> **Text block**
######

Berlin Wall : A Data Visualization

When we think about the Berlin Wall, despite having an idea of how its length, we can’t easily envisage its real size. With this question in my mind, I decided to create a computer generated 3D model of the wall compiled together in a single frame.

I started by conducting some research on Wikipedia:

The “fourth-generation wall” (Grenzmauer 75) , known officially as “Stützwandelement UL 12.11” , was the final and most sophisticated version of the  Berlin Wall. Begun in 1975 and completed about 1980, it was constructed from 45.000 separate sections of reinforced concrete, each 3.6 metres high and 1.2 metres wide. The concrete provisions added to this version of the Wall were done so as to prevent escapees from driving their cars through the barricades (“L” shape structure). The top of the wall was lined with a smooth pipe, intended to make it more difficult to scale. This version of the Wall is the one most commonly seen in photographs, and surviving fragments of the Wall in Berlin and elsewhere around the world are generally pieces of the fourth-generation Wall.“

The next step was to make a 3D model of a single segment from its blueprint and then duplicate it 45 thousand times. At that point I needed to decide how to compose all the pieces, so I ended up placing them together in the same proportions all from of a single segment. Doing this ensured that we are able to see both the shape of a single segment, on a larger scale, with more detail and the entire quantity that makes up the wall (exactly 45K pieces) together.

Another step of the project is to have a 3D printed version of this fractal design in 1:1 scale (3,6 meters). So the viewer can easily recognise its form from a distance and upon closer inspection the wall can be viewed in its entirety. I am in search of commissions or sponsors to have it printed. Please contact me if you are interested.


To demonstrate the 3D printed structure in real scale, it was virtually inserted next to the original wall segments at Berlin Wall Gallery of  Newseum in Washington, D.C. Photo Credit: Sam Kittner/Newseum

To envisage the actual size of the wall, the colossal structure (240 metres high) was placed in Alexanderplatz in true scale.

Photograph Copyright : © F1online digitale Bildagentur GmbH

In this animation you see the whole fractal structure (exactly 45.000 segments) with a collapsing simulation. The original full length animation piece is available in 5+1 editions and FullHD resolution.

######

> **Supplied records**
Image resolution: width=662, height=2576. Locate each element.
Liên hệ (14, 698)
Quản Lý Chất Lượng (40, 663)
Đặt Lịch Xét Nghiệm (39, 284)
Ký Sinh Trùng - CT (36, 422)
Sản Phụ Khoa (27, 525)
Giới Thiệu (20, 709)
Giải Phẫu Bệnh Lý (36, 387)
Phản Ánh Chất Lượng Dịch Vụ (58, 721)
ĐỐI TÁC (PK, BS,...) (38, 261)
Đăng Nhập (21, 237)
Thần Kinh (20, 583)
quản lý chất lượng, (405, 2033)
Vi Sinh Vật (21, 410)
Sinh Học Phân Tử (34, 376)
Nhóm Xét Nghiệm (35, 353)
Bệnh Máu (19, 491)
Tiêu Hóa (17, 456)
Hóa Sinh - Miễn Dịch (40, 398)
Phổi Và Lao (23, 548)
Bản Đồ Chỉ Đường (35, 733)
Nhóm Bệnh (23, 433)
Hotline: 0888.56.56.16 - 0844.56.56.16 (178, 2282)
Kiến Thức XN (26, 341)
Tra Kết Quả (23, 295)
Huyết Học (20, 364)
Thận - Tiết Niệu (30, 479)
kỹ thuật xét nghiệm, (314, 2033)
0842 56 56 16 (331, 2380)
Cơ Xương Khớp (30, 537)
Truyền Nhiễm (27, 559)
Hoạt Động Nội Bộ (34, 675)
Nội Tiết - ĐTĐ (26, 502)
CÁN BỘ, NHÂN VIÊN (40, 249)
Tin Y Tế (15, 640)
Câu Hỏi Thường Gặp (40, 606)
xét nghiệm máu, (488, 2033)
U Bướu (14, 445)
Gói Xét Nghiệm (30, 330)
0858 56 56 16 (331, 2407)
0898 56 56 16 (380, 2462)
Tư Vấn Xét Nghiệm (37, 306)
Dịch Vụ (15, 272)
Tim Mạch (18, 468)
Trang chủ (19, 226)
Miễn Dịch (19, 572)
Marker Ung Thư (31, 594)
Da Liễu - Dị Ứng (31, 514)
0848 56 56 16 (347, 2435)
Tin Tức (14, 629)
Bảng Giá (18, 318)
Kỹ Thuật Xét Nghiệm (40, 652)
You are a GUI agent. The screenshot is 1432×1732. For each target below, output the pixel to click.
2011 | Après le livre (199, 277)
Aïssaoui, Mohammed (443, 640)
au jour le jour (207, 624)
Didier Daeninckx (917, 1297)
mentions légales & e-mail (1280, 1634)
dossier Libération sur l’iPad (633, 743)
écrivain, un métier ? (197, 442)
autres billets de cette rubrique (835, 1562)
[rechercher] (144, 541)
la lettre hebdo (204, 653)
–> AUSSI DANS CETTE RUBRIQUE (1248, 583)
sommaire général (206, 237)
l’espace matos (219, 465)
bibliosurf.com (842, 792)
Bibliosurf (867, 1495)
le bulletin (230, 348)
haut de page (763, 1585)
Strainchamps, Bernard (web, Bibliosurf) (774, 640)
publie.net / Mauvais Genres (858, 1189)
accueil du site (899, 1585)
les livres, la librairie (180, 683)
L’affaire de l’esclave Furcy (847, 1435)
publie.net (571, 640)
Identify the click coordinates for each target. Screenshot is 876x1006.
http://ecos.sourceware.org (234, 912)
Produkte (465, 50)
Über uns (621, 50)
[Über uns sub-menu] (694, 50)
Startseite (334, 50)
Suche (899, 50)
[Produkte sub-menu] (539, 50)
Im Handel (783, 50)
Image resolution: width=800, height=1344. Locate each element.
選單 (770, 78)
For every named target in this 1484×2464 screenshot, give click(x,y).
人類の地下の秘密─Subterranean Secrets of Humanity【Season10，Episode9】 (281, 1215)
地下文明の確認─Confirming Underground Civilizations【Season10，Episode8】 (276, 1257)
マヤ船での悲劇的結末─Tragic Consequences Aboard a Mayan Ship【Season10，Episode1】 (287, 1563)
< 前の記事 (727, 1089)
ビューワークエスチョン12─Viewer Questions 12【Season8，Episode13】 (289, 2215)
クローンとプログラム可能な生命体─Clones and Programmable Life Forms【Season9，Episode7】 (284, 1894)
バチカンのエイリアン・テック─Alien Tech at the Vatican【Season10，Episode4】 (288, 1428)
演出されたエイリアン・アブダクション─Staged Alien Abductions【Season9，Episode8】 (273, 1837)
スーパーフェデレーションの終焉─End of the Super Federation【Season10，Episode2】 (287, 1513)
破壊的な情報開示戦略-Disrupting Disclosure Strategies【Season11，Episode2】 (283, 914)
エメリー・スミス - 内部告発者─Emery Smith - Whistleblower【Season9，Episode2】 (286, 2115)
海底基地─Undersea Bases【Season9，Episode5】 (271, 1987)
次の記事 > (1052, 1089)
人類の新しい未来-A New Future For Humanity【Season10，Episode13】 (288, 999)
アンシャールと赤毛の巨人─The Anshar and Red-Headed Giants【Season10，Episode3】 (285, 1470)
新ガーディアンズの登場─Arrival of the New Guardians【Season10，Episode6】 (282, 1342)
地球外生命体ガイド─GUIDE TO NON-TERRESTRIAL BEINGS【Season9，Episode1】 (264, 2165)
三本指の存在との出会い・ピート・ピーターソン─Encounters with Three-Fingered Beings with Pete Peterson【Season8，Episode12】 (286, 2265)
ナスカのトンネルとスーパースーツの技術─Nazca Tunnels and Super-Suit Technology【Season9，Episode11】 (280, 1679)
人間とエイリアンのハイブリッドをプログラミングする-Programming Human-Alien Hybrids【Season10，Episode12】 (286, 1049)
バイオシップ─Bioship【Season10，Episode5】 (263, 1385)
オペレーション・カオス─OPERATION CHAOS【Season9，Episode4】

######

> **Your goal**
Reproduce the passage of the Berlin Wall visualization text that starts with "Berlin Wall : A" and continues through "a single frame.", without altering any wording.

> **Exercise answer**
Berlin Wall : A Data Visualization

When we think about the Berlin Wall, despite having an idea of how its length, we can’t easily envisage its real size. With this question in my mind, I decided to create a computer generated 3D model of the wall compiled together in a single frame.